INFORMATION GIVEN below:

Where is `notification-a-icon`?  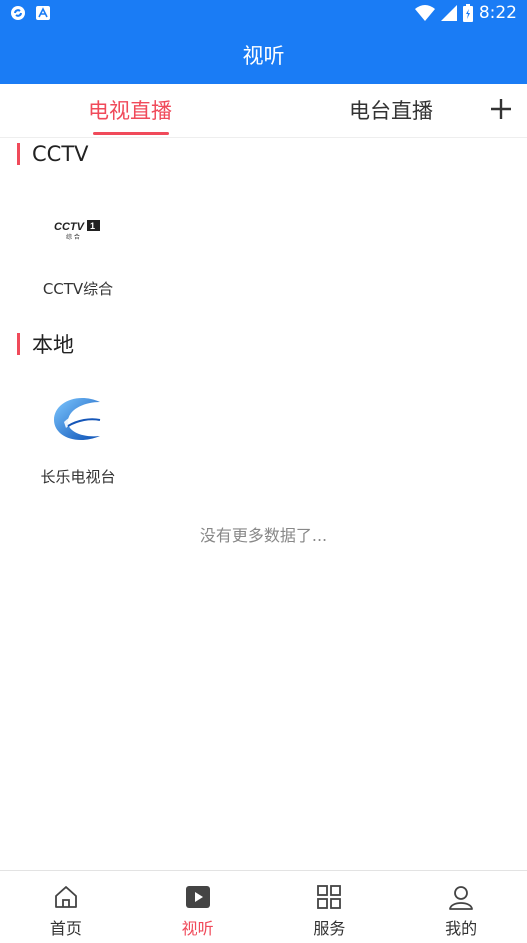
notification-a-icon is located at coordinates (43, 13).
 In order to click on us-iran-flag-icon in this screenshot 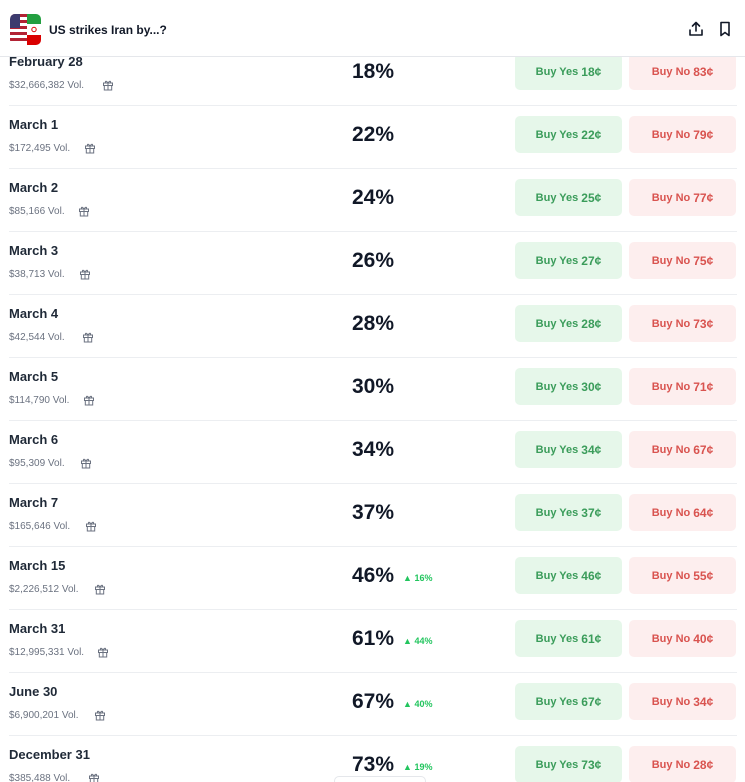, I will do `click(26, 30)`.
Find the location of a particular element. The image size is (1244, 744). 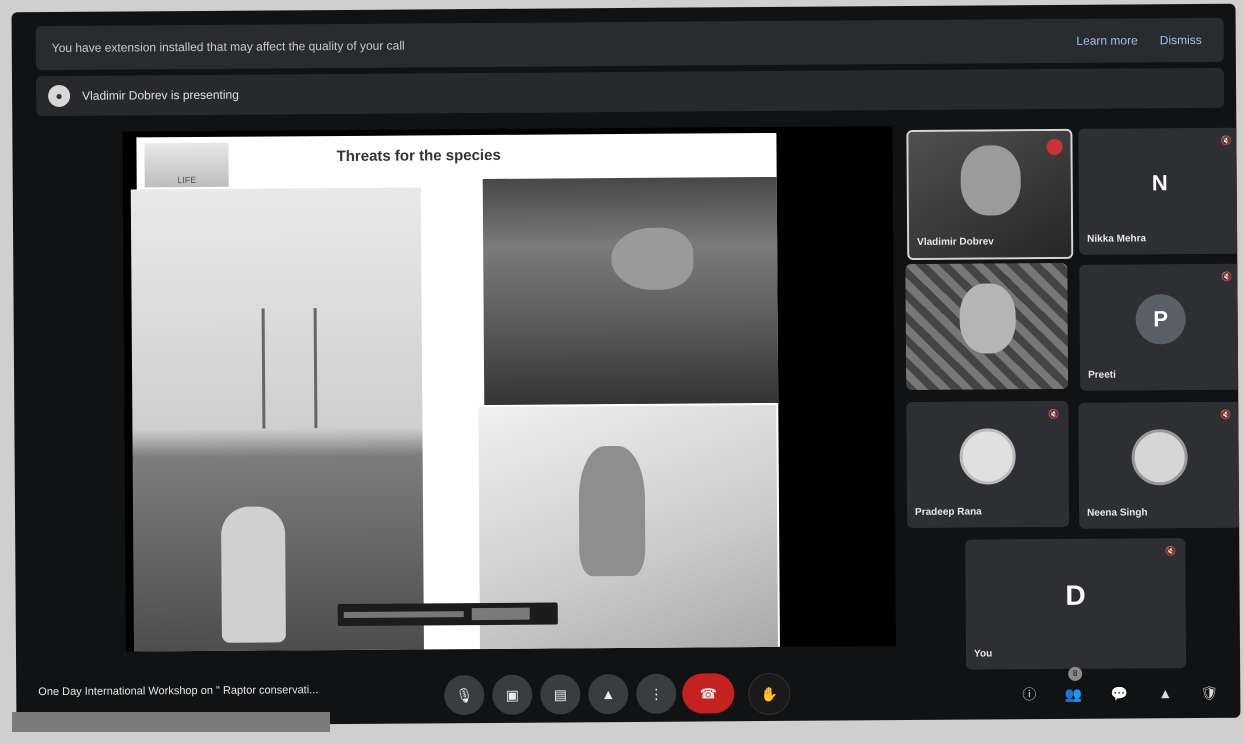

participant-tile is located at coordinates (987, 326).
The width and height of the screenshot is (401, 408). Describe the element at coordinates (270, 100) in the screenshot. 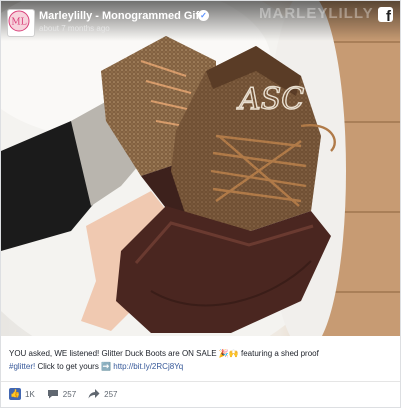

I see `boot-monogram: ASC` at that location.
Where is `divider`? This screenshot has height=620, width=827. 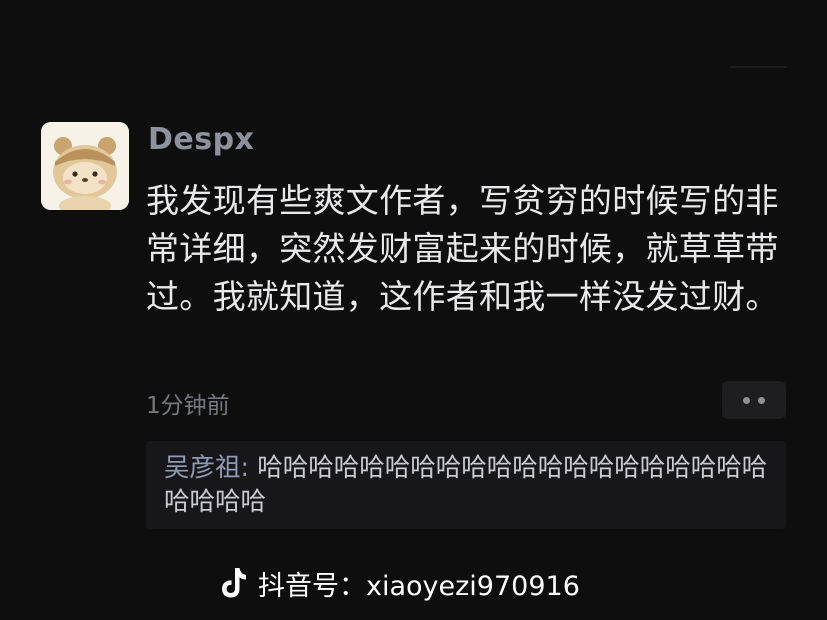
divider is located at coordinates (758, 67).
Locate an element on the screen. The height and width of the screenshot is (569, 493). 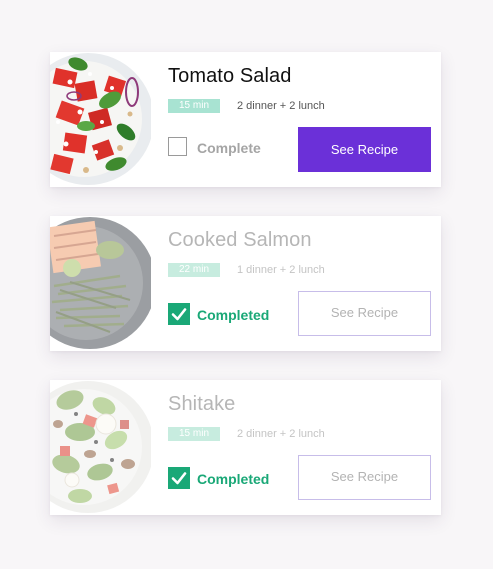
recipe-title: Shitake is located at coordinates (202, 404).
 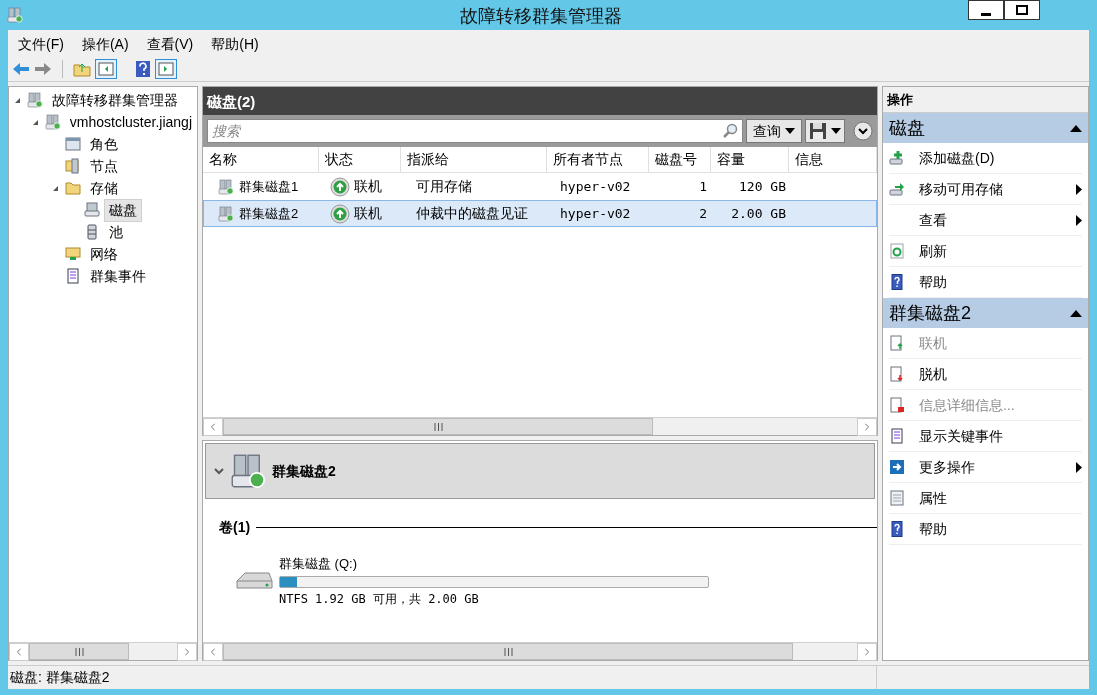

End of INFORMATION GIVEN.

**TASK ITEM:** Rewrite the entries from the line holding "has height=620, width=827." through the end of the entries, inclusive, as a Markdown table with the columns Row and Line, numbering each line and skipping blank ones. Leave the pictures out.

**WRITTEN SOLUTION:**
| Row | Line |
|---|---|
| 1 | Where is `divider`? This screenshot has height=620, width=827.  |
| 2 | divider is located at coordinates (758, 67). |
| 3 | Locate an element on the screen. The height and width of the screenshot is (569, 493).  |
| 4 | recipe-title: Shitake is located at coordinates (202, 404). |